It was outside the police’s remit to inform the road safety council of links between potentially faulty airbags and fatalities on Cyprus’ roads, the police’s traffic department director Charis Evripidou said on Monday.

Addressing the committee formed to investigate the history of faulty airbags in Cyprus, he said that when the council is convened, the police is tasked with presenting statistics on fatal road collisions, “and not the details of each collision separately”.

The police do not report on each accident which occurs separately. If requested, they provide statistical data on the accidents, so that appropriate measures can be taken,” he said.

He then made reference to the cases involving Alexandros Lougos, who suffered life-altering injuries as a result of a faulty airbag in 2017, and of Styliani Giorgalli and of Kyriakos Oxinos, who were both killed in accidents involving faulty airbags, but stressed that no special report was filed.

For those three cases, no report was made by the police or by any other state agency,” he said.

He was then asked by committee member Michalakis Christodoulou whether reporting the details of such incidents “is a matter of simple logic and duty”, and responded that in all three cases, the police had “addressed the electromechanical service” and requested a mechanical examination of the vehicles.

He said that in Lougos’ case, the electromechanical service had prepared a report, and that the rest of the investigation had been carried out by the police, but said that “anyway, in 2017, we did not know that there was a massive problem”.

Christodoulou pointed out that police expert Yiannos Santafianos had written that Lougos’ accident occurred due to an airbag exploding, and that the police were aware of a report penned by the electromechanical service which stated that “hundreds of millions of cars across the world have dangerous airbags”.

In response, Evripidou said that Lougos’ vehicle had not been subject to a recall, before adding, “the electromechanical service is responsible for this matter”.

If it was a mass issue, the police were not responsible for reporting such information to the road safety council,” he said.

Christodoulou came back, asking, “did you not consider it a matter of simple logic to bring this information to the attention of the road safety council so that measures could be taken?”, with Evripidou saying that in the cases of Giorgalli and Oxinos, files were sent to the legal service, and that “clarifications are still being requested”.

“It was not the responsibility of the police to provide such information,” he said.

Christodoulou, incensed, asked, “if the police’s investigation revealed that thousands of bombs had been placed in various places, would the police not have been obliged to convey this information higher up so that protective measures could be taken?”

“We have a bomb in both cases,” he added.

Evripidou insisted that “it is not exactly the same” and said that the cases of Giorgalli and Oxinos are still under investigation.

“The road safety council was not informed about the information provided by the electromechanical service’s report, and we do not believe that it should have been done based on what we had in front of us.
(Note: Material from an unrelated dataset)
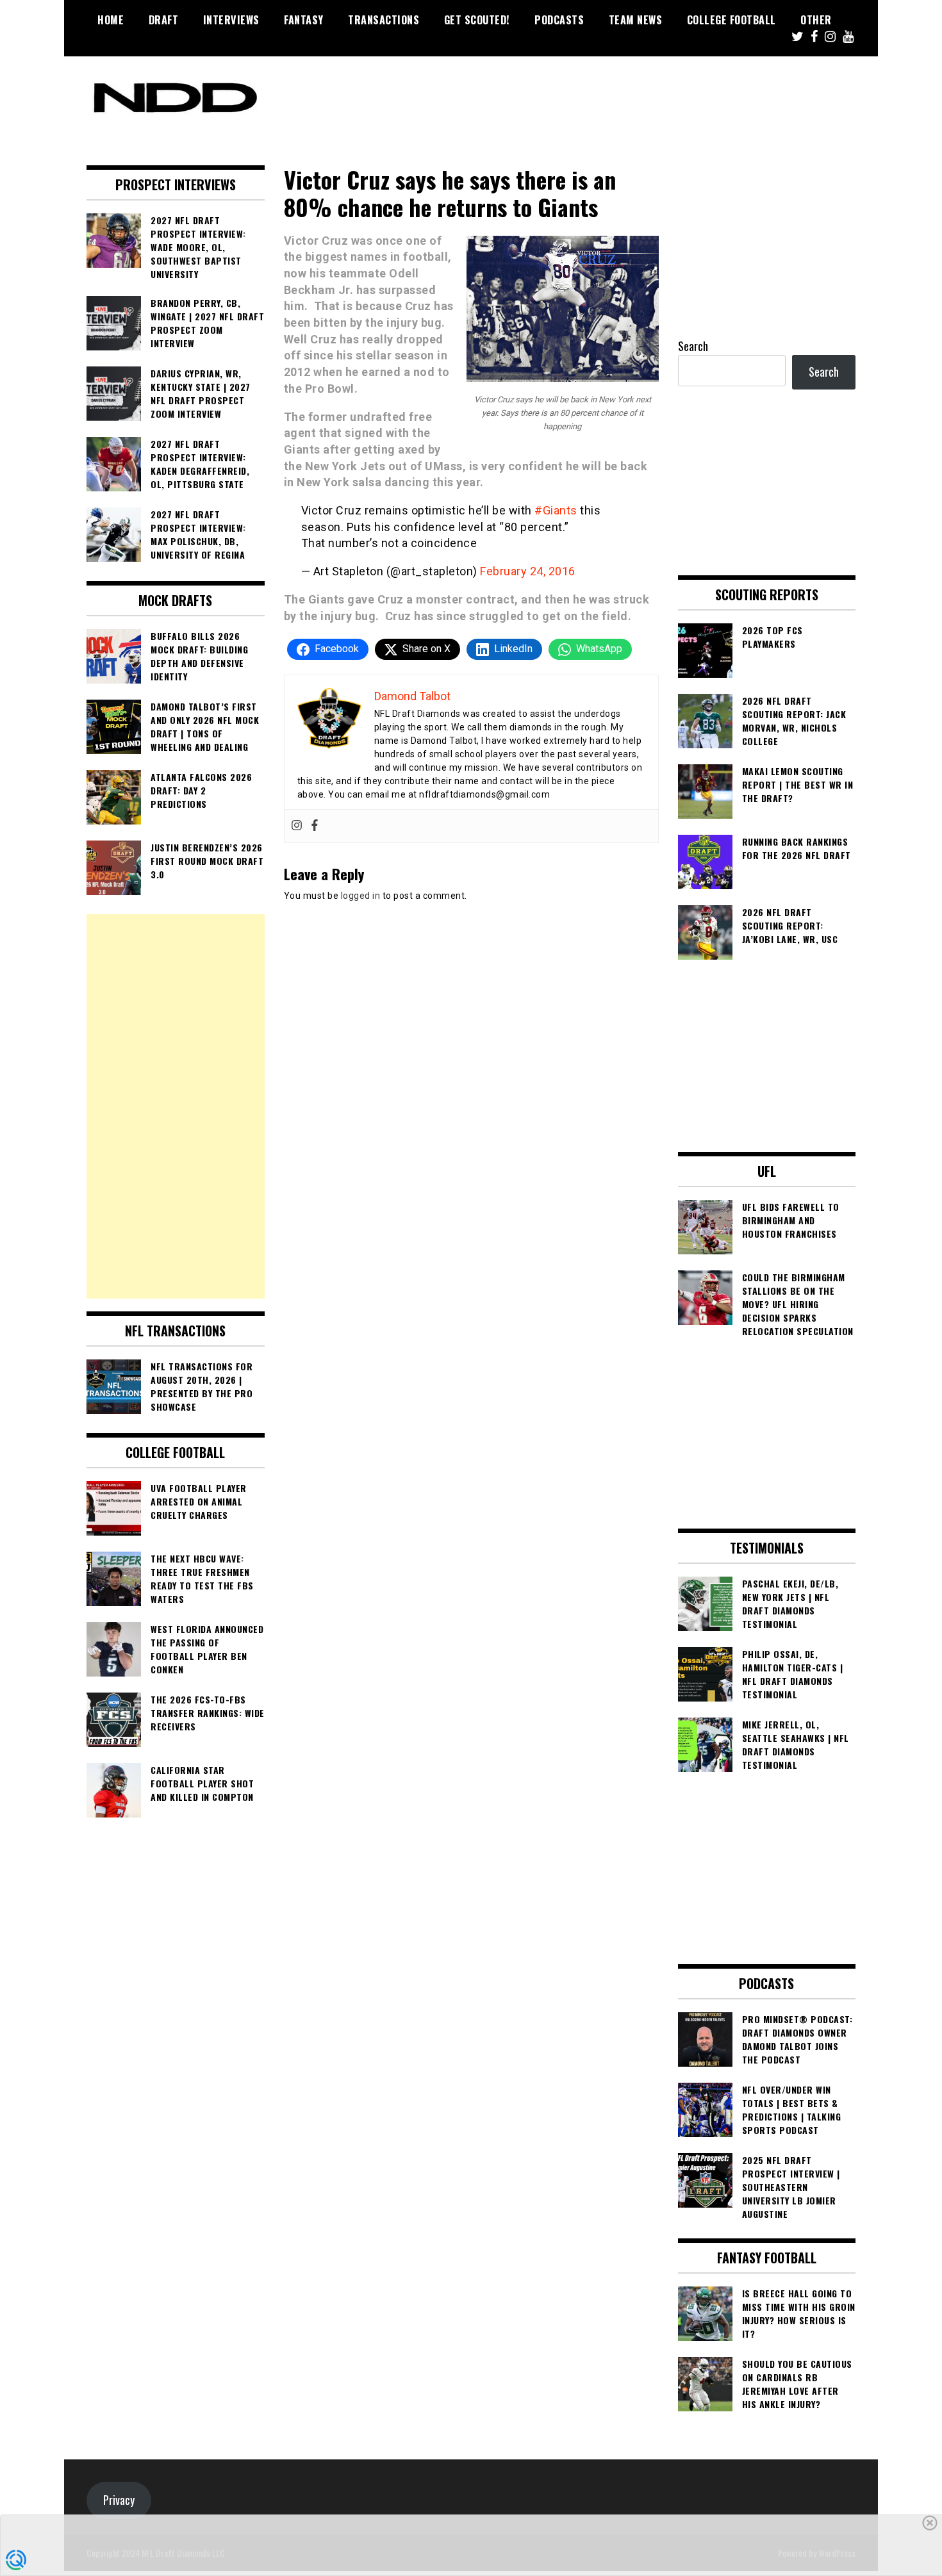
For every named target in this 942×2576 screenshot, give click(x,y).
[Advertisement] (176, 1106)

During the investigation, all the information had been provided to the competent bodies,” he said.

Takata airbags suffer a fault related to exposure to high levels of heat or humidity, which means they have a tendency to explode when released under such circumstances.

This explosion shoots the airbag’s metal inflator outwards and in the direction of the person it was designed to protect, potentially causing further injuries or, in some cases, death.

Transport Minister Alexis Vafeades had in February ordered the recall of more than 80,000 vehicles equipped with potentially deadly Takata airbags, with replacements to be completed by October. Of those, 276 vehicles were immediately immobilised and had their road tax and MOT certificates rescinded.

The committee was created later in the same month to investigate the history of the matter, but nine transport ministers, past and present, all stated that they were unaware of the problems caused by the airbags when they took office.

Vafeades told the committee that he had first been made aware of the issue by Kyiakos Oxinos’ father Yiannis Oxinos during a meeting between the pair in April 2023.

Owners of recalled vehicles that were not immobilised are allowed to continue using them but must book an appointment with the manufacturer’s Cyprus-based distributor within eight months to have the airbags replaced. Their road tax and MOT remain valid.

While the transport ministry recommends that affected drivers avoid using their vehicles and seek alternative transport, compliance is not mandatory and no fines will be issued for continued use.

Motorists can check whether their vehicles have been subject to vehicles on the transport ministry’s website.